Some lines in the records below may hold the word "Switch"; give the number of those lines and nothing else.

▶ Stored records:
****
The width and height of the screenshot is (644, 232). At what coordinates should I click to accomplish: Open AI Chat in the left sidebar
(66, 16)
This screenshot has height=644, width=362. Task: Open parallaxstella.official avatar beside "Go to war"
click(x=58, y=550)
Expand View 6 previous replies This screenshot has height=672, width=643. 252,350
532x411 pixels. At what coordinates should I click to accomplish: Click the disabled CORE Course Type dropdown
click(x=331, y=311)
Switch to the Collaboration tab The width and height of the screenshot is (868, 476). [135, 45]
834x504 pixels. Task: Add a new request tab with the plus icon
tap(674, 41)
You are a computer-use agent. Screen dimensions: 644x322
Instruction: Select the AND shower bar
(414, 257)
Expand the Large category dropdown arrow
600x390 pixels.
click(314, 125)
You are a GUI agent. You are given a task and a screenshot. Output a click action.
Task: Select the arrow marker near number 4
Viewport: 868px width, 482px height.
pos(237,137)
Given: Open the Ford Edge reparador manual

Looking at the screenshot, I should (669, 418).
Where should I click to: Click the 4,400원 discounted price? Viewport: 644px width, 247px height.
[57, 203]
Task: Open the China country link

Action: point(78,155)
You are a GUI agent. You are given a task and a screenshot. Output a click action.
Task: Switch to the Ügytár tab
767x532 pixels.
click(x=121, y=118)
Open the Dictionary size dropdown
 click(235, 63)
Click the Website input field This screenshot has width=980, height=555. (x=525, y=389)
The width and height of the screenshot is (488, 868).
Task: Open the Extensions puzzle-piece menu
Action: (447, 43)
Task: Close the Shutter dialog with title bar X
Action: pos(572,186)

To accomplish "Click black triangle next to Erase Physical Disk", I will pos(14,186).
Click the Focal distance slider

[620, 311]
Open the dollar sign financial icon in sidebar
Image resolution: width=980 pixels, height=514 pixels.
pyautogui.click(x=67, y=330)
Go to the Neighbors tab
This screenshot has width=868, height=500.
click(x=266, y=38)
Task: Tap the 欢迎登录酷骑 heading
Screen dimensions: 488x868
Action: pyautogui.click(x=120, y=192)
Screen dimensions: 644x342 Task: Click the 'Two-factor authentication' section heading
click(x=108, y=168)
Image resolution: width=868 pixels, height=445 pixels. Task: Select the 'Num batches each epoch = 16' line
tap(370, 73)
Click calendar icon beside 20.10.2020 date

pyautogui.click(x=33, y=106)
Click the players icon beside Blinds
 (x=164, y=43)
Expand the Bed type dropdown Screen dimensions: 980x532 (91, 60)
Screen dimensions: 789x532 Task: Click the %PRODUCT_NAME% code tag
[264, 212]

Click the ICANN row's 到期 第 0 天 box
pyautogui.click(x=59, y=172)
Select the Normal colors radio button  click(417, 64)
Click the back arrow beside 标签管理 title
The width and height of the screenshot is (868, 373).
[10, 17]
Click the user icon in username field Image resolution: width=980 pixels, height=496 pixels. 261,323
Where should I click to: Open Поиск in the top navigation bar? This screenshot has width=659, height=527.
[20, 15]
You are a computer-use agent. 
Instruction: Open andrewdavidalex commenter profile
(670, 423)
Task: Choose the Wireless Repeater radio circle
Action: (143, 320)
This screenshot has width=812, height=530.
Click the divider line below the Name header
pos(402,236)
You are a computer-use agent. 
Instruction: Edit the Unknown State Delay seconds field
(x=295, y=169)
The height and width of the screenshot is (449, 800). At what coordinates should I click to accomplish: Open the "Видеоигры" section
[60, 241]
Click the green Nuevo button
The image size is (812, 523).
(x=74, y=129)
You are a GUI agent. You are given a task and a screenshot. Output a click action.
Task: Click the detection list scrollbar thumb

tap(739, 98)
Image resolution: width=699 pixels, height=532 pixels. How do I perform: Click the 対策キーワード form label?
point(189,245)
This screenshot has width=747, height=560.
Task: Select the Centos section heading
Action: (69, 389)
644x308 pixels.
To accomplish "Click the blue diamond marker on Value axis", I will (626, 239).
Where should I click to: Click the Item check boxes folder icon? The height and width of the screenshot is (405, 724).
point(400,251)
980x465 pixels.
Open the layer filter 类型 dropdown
****
▶ Result: 2